The idea that the problem with the pre-ACA status quo was a lack of competition among insurers happens to be the position of Stoller’s good buddy JD Vance. The problem is that it’s ludicrously false — the problem wasn’t a lack of competition per se, it was that “taking your premiums for threadbare insurance and just cancel it on the off chance you get an illness your policy actually covered” was a perfectly legal business model and no amount of competition could require the market to provide affordable insurance that covered anything. Which is why the repeal bill Vance loved would have resulted in tens of millions of people losing coverage and the coverage of the people lucky enough to keep it getting worse.

What was needed was the actual most important tools of progressive economic policy: redistribution and regulation. The ACA did this less well than comparable liberal democracies — who of course generally have more “consolidated” or fully public insurance — but far, far, far better than the status quo ante Stoller longs for because antitrust policy is the only hammer in his policy arsenal. Providing a huge expansion of benefits for the poor, working class, and middle class funded by upper-class tax increases, it is the most radical downward distribution of wealth passed by Congress in the last century, as well as an effective use of the regulatory state to eliminate or curtail the worst practices of the insurance industry, abuses that market competition is inherently unable to prevent.

On a more general level, the surprisingly progressive aspects of the Biden administration has caused some to think that every difference from Obama was an improvement. With respect to its commitment to full employment and antitrust, this is true.
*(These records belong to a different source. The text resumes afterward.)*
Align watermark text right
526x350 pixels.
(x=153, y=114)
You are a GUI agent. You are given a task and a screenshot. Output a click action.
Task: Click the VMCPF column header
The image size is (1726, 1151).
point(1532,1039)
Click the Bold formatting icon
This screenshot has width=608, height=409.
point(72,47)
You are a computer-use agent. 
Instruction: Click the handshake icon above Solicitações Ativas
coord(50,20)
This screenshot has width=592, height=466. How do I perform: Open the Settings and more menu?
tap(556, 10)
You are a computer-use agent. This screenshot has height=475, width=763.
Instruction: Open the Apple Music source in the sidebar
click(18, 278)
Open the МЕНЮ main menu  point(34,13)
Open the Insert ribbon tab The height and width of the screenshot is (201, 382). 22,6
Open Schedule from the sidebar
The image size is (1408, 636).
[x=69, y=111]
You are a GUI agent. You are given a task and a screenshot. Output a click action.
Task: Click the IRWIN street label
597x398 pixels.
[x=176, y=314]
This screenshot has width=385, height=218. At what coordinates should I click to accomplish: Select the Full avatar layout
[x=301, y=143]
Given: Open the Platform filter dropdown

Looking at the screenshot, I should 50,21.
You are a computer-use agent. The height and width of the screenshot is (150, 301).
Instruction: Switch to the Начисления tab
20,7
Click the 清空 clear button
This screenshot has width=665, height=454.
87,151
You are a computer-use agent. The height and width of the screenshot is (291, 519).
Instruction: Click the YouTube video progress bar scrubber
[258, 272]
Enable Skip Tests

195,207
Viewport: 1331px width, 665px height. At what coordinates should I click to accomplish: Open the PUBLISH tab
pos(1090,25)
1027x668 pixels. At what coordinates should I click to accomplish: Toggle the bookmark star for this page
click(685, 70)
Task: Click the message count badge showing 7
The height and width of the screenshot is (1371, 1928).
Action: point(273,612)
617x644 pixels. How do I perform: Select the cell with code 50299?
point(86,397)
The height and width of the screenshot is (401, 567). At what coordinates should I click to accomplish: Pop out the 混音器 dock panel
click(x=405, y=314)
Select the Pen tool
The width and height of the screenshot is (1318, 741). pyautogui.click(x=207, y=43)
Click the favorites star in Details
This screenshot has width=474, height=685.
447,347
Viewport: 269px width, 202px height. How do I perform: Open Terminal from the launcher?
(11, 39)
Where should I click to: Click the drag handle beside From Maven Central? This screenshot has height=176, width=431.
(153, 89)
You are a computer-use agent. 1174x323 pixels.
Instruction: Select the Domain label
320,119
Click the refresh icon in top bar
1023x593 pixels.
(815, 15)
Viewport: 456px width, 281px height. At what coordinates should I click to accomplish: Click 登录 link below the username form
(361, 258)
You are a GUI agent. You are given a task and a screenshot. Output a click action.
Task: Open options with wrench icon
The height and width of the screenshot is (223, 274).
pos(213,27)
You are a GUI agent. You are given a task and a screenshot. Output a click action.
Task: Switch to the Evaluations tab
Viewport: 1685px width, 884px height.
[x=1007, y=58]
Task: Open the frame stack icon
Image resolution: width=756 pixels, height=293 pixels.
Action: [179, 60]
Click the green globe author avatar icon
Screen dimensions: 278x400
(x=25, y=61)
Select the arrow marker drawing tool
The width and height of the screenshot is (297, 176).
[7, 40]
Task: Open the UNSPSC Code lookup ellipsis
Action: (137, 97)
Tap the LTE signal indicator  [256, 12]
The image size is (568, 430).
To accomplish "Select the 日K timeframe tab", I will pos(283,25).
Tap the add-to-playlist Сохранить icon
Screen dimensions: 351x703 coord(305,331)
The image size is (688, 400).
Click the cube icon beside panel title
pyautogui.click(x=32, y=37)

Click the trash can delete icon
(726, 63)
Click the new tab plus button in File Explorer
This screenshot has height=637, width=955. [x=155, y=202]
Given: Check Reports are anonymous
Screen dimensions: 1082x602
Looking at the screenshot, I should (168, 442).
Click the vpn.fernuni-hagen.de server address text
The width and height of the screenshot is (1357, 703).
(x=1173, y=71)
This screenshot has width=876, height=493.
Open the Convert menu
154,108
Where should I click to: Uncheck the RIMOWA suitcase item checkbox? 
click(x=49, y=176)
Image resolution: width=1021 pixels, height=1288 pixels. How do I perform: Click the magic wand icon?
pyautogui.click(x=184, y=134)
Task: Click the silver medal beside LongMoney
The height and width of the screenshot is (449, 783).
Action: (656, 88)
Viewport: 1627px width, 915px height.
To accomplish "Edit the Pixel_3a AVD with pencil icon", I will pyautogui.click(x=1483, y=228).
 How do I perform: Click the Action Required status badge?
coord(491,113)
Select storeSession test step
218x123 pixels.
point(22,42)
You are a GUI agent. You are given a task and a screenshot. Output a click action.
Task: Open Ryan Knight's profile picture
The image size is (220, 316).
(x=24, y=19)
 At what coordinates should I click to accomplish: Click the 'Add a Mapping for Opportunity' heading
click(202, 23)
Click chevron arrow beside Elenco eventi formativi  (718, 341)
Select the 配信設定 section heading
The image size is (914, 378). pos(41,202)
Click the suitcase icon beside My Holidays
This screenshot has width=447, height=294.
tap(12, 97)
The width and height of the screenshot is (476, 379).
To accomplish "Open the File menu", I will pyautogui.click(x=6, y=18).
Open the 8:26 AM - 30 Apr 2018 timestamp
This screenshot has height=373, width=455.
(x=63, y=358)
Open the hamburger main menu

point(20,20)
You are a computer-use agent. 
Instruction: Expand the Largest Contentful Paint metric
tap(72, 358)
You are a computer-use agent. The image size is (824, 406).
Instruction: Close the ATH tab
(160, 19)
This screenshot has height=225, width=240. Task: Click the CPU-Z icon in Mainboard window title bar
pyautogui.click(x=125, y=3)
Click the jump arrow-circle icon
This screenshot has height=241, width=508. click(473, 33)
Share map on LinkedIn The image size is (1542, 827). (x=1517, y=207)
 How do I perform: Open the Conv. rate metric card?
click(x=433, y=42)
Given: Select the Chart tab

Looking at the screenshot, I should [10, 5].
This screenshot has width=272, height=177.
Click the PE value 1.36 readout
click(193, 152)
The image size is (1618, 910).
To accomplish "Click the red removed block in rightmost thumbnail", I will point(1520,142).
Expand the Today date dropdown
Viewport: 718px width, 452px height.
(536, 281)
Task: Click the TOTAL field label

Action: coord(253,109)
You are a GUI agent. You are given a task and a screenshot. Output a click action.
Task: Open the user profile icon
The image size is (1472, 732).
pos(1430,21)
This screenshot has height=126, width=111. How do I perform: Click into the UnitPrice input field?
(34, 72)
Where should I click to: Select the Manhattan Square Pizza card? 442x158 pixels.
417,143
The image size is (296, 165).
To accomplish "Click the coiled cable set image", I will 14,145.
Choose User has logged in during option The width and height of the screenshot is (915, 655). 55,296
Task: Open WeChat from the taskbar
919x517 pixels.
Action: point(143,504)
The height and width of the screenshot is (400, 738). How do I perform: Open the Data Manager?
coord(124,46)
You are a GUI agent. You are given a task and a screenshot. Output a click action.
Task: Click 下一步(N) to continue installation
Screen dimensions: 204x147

But the grab bag of temporary welfare state expansions that were predictably allowed to expire was an area where (in part because of smaller Senate majorities) governance under Biden was substantially worse. If she wins and gets a Democratic Congress, Harris needs to focus on a major priority or two and make it a permanent rather than temporary expansion. A lot of good came out of the Biden administration, but no domestic legislation as good or important as the Affordable Care Act.